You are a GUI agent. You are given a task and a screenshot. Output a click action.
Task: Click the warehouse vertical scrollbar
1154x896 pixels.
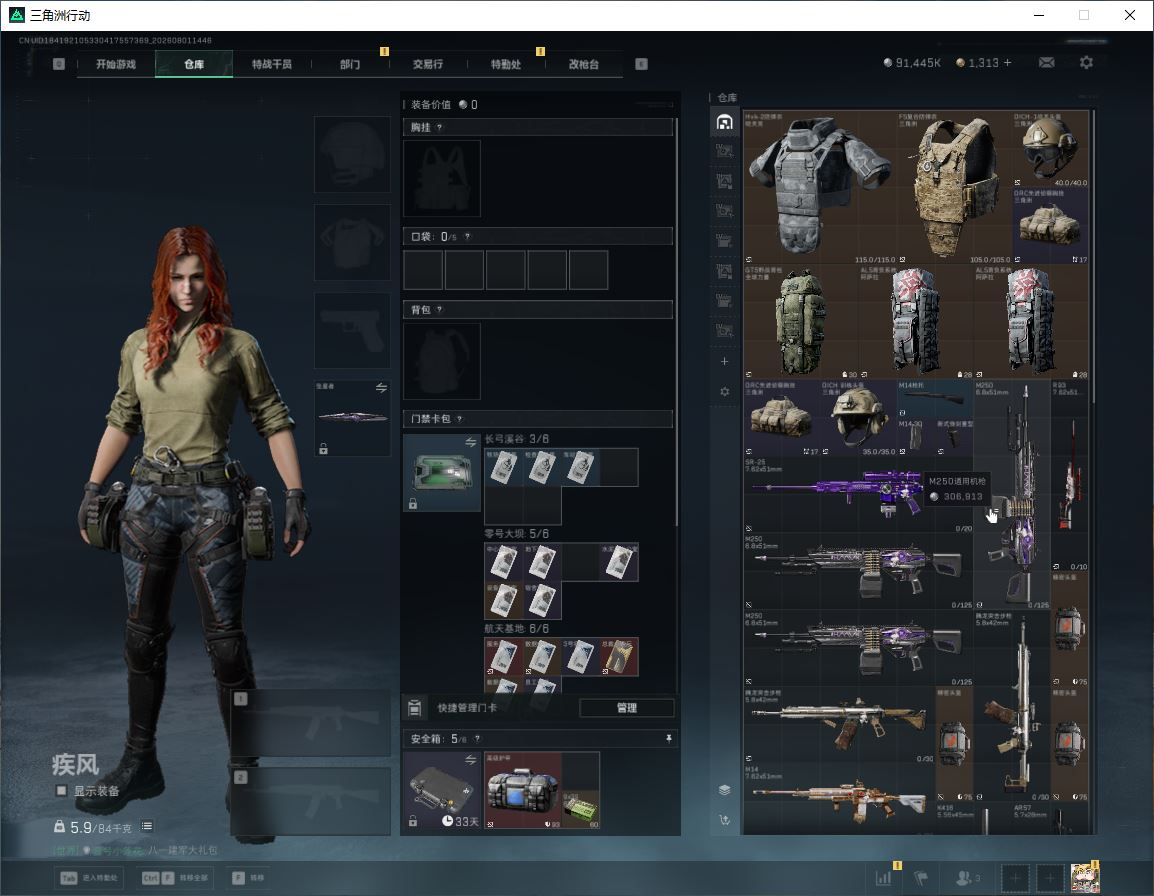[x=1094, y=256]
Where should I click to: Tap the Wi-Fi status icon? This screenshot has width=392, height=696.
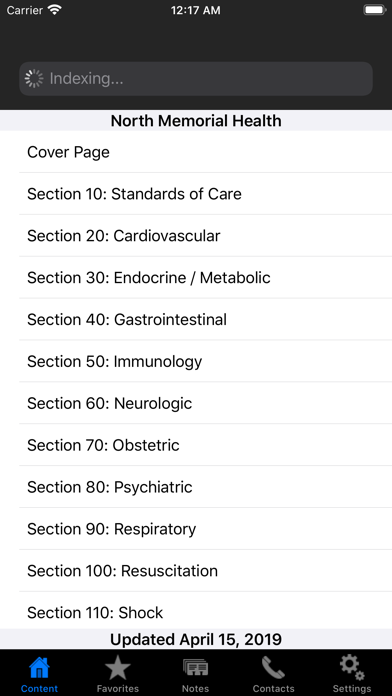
········
> _Task to carry out_
The lines above must be transcribed exactly, with every picture left out.

> _Your response_
You are a GUI agent. You are given a task and a screenshot. Output a click action.
Task: Click the warehouse vertical scrollbar
1154x896 pixels.
[x=1094, y=256]
Where should I click to: Tap the Wi-Fi status icon? This screenshot has width=392, height=696.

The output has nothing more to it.